_Excerpt to read_
__________

Though John Adams valued his wife’s knowledge, he didn’t particularly share the same ideologies that she had all of the time, or simply was unable to carry out her wishes himself.  First, the Declaration of Independence did not grant women a voice or representation, due to the fact that they weren’t initially allowed to vote.  This fact contradicted Abigail Adams’ statement, though it would later come into partition, giving her voice that threatened a rebellion an almost prophetic tone, foreseeing the future American women’s rights movement that would eventually grant women the voice that Abigail Adams aimed for prior to the countries actual existence.  John Adams was also timid in his support for the rights of women, notably when Abigail Adams made sure that their daughter learned Latin, and John Adams praised this, but warned her not to tell many people, because it wasn’t “reputable” for young girls to know Latin or Greek (Withey, 81).  Though John Adams’ yearning for equality did not match his wife’s, the relationship still was an example of women’s rights, due to its existence, which was that of a household built in equality.

__________

_Task list_
• a. Set down the whole passage about John and Abigail Adams and women's rights word for word, with nothing changed.
• b. From the rows, extract the lines that begin with the one containing "Task: Click Ver" and stop after the one containing "click(x=272, y=45)", keeping both of those lines. Reproduce them without any alteration.

__________

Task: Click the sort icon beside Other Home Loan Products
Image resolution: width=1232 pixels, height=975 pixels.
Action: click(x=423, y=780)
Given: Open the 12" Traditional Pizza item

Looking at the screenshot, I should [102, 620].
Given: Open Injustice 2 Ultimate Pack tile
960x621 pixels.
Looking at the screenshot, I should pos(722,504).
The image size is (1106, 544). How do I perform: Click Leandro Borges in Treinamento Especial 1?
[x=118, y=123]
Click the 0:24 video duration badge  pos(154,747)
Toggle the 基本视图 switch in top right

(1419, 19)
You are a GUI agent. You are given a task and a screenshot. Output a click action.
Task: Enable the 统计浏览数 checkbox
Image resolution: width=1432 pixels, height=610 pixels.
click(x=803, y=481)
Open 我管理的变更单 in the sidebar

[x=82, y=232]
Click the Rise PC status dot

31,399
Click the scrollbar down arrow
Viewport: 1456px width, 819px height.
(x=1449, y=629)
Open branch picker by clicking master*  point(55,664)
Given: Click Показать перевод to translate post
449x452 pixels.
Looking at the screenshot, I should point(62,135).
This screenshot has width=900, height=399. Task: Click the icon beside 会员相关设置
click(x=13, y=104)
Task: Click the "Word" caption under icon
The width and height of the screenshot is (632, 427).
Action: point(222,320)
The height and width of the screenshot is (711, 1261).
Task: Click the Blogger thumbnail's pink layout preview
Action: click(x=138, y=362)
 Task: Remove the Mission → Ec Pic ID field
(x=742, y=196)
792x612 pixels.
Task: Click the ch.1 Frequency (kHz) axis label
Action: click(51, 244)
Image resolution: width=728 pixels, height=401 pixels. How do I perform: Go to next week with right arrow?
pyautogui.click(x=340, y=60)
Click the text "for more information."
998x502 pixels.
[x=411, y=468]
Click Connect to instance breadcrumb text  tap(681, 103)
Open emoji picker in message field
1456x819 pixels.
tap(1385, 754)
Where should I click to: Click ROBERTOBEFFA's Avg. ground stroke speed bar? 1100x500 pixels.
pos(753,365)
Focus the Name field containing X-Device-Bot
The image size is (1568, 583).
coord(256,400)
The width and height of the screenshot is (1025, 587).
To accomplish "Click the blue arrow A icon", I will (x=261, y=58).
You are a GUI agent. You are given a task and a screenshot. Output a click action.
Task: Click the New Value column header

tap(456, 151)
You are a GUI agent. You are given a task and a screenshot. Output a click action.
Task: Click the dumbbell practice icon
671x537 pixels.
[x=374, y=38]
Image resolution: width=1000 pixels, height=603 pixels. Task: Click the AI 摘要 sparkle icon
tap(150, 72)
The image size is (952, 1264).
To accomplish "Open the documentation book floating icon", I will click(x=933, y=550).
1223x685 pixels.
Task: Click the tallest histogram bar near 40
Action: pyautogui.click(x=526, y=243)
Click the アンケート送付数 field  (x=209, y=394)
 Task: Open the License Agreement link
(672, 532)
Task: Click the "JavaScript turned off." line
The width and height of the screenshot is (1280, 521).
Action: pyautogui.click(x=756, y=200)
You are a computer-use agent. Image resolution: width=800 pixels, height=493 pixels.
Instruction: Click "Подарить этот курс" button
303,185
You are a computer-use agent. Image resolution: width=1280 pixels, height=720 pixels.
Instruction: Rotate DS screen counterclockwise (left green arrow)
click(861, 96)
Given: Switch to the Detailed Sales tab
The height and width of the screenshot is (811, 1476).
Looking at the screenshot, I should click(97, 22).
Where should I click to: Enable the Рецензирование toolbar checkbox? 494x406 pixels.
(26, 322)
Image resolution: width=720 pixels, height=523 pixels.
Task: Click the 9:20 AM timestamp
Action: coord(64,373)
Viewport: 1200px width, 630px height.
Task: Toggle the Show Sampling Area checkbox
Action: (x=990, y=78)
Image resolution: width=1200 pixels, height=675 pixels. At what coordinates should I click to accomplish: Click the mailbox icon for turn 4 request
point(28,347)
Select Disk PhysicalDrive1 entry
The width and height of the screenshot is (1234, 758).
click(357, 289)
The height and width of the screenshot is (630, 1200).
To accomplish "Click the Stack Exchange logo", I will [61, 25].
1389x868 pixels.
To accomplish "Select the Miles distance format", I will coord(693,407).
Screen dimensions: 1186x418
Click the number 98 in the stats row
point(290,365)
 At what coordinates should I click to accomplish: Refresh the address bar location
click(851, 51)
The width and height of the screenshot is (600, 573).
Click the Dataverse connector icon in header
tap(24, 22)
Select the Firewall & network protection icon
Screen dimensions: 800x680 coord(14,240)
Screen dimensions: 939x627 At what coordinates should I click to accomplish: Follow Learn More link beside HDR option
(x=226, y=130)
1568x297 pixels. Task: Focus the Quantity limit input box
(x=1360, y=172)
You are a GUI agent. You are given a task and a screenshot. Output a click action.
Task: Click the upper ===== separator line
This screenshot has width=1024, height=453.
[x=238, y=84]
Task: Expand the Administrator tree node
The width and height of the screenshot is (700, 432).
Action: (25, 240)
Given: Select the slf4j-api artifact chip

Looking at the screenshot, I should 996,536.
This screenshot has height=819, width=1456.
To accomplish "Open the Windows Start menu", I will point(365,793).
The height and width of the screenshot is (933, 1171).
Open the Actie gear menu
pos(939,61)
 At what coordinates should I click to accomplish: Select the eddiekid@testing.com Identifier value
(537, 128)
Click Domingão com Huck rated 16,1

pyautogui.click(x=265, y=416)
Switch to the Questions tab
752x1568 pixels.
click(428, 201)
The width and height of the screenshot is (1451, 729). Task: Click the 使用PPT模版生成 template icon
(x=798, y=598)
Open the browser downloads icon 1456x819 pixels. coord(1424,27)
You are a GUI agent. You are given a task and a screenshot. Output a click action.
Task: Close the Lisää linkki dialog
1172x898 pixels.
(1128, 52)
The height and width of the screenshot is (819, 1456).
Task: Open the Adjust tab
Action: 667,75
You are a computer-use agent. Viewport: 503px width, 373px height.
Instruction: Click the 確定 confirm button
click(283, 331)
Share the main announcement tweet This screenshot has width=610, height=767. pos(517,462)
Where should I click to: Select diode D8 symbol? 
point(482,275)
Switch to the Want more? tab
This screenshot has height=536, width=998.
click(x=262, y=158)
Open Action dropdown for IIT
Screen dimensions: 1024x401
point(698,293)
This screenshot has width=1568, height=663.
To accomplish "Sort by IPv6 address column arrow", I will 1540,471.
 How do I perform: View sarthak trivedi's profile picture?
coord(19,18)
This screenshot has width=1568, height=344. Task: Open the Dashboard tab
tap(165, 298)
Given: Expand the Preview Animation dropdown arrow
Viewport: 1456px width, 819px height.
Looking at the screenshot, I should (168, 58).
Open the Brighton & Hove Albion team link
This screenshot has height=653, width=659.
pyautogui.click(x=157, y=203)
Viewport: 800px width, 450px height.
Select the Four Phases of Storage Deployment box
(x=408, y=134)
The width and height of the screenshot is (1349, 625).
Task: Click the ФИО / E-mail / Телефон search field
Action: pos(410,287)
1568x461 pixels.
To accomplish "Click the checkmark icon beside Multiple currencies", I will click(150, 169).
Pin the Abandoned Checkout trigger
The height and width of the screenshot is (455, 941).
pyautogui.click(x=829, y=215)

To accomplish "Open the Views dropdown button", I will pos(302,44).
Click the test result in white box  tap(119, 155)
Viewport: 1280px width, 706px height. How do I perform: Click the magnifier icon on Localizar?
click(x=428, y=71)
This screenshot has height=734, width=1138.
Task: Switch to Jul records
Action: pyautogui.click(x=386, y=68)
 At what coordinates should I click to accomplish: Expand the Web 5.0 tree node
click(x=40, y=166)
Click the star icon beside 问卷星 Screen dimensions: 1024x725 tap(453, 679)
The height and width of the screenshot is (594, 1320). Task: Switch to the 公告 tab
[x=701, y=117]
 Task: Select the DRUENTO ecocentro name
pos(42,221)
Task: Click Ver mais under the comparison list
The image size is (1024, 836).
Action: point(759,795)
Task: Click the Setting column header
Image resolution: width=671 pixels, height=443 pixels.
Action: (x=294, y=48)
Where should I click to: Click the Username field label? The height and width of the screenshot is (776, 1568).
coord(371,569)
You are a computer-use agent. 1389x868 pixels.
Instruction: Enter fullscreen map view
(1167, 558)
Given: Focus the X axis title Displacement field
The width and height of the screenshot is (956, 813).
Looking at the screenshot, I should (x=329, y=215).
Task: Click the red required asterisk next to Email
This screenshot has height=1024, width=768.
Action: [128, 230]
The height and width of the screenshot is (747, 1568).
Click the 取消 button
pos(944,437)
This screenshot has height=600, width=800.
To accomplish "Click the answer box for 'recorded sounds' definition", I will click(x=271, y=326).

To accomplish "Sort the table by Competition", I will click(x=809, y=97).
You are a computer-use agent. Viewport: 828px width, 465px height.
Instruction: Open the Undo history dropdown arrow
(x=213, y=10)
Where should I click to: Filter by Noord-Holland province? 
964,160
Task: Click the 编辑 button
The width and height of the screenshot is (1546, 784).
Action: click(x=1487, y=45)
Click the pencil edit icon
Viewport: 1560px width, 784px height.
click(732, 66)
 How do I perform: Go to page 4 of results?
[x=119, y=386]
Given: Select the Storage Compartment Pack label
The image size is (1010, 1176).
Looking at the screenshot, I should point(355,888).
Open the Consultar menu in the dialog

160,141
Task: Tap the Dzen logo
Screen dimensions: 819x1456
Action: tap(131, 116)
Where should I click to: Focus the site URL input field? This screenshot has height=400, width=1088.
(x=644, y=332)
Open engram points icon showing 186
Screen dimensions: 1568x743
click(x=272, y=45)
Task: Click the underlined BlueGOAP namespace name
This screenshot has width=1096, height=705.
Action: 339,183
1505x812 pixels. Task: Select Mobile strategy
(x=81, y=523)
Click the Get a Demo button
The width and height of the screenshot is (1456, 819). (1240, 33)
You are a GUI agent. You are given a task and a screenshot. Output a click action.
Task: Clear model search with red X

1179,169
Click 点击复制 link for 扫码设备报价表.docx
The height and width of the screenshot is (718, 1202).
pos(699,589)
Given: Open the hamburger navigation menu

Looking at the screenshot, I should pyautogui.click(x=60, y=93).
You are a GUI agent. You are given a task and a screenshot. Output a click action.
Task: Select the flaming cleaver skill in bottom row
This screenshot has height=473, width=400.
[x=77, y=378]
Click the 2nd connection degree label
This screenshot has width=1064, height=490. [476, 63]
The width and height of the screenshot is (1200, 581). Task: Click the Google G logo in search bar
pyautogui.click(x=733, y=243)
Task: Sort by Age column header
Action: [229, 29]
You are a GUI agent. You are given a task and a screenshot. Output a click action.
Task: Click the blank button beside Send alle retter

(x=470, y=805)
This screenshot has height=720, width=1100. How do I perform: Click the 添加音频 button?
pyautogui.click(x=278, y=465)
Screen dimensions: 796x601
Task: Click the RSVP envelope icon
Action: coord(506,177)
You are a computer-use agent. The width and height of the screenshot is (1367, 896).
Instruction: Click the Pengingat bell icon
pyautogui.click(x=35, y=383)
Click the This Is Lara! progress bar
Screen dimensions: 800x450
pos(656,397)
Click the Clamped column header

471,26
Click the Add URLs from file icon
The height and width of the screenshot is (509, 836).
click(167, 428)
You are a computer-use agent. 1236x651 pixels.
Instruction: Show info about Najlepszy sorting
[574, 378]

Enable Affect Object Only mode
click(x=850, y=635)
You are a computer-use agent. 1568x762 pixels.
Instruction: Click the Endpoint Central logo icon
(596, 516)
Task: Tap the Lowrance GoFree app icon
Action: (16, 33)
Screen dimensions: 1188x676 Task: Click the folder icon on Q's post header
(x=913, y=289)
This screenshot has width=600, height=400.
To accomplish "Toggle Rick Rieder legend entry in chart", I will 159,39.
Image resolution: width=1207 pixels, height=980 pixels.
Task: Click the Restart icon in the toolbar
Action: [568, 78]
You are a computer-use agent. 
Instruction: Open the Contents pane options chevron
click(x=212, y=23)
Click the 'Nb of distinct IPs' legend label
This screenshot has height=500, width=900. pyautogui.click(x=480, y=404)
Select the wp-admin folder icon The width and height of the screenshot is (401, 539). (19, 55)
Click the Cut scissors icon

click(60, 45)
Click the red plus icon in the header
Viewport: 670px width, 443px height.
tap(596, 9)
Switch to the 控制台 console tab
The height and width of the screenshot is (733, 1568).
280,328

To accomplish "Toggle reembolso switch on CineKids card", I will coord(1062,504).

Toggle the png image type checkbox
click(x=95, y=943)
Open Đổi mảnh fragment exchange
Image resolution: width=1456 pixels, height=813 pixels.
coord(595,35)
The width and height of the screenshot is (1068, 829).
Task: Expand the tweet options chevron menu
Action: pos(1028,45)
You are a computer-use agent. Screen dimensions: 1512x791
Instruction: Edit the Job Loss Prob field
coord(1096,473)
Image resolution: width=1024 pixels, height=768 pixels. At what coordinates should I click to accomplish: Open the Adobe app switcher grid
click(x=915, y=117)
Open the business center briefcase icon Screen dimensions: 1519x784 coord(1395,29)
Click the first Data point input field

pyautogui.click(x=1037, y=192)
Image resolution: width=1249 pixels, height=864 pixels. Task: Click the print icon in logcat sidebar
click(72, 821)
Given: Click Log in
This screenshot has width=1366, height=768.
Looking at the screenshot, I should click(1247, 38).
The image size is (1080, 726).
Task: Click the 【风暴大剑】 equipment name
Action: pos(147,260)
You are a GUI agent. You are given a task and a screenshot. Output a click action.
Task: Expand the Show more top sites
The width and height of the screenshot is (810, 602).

__________

_Answers to the tasks_
• a.
Though John Adams valued his wife’s knowledge, he didn’t particularly share the same ideologies that she had all of the time, or simply was unable to carry out her wishes himself.  First, the Declaration of Independence did not grant women a voice or representation, due to the fact that they weren’t initially allowed to vote.  This fact contradicted Abigail Adams’ statement, though it would later come into partition, giving her voice that threatened a rebellion an almost prophetic tone, foreseeing the future American women’s rights movement that would eventually grant women the voice that Abigail Adams aimed for prior to the countries actual existence.  John Adams was also timid in his support for the rights of women, notably when Abigail Adams made sure that their daughter learned Latin, and John Adams praised this, but warned her not to tell many people, because it wasn’t “reputable” for young girls to know Latin or Greek (Withey, 81).  Though John Adams’ yearning for equality did not match his wife’s, the relationship still was an example of women’s rights, due to its existence, which was that of a household built in equality.

• b.
Task: Click Ver mais under the comparison list
The image size is (1024, 836).
Action: point(759,795)
Task: Click the Setting column header
Image resolution: width=671 pixels, height=443 pixels.
Action: (x=294, y=48)
Where should I click to: Click the Username field label? The height and width of the screenshot is (776, 1568).
coord(371,569)
You are a computer-use agent. 1389x868 pixels.
Instruction: Enter fullscreen map view
(1167, 558)
Given: Focus the X axis title Displacement field
The width and height of the screenshot is (956, 813).
Looking at the screenshot, I should (x=329, y=215).
Task: Click the red required asterisk next to Email
This screenshot has height=1024, width=768.
Action: [128, 230]
The height and width of the screenshot is (747, 1568).
Click the 取消 button
pos(944,437)
This screenshot has height=600, width=800.
To accomplish "Click the answer box for 'recorded sounds' definition", I will click(x=271, y=326).

To accomplish "Sort the table by Competition", I will click(x=809, y=97).
You are a computer-use agent. Viewport: 828px width, 465px height.
Instruction: Open the Undo history dropdown arrow
(x=213, y=10)
Where should I click to: Filter by Noord-Holland province? 
964,160
Task: Click the 编辑 button
The width and height of the screenshot is (1546, 784).
Action: click(x=1487, y=45)
Click the pencil edit icon
Viewport: 1560px width, 784px height.
click(732, 66)
 How do I perform: Go to page 4 of results?
[x=119, y=386]
Given: Select the Storage Compartment Pack label
The image size is (1010, 1176).
Looking at the screenshot, I should point(355,888).
Open the Consultar menu in the dialog

160,141
Task: Tap the Dzen logo
Screen dimensions: 819x1456
Action: tap(131, 116)
Where should I click to: Focus the site URL input field? This screenshot has height=400, width=1088.
(x=644, y=332)
Open engram points icon showing 186
Screen dimensions: 1568x743
click(x=272, y=45)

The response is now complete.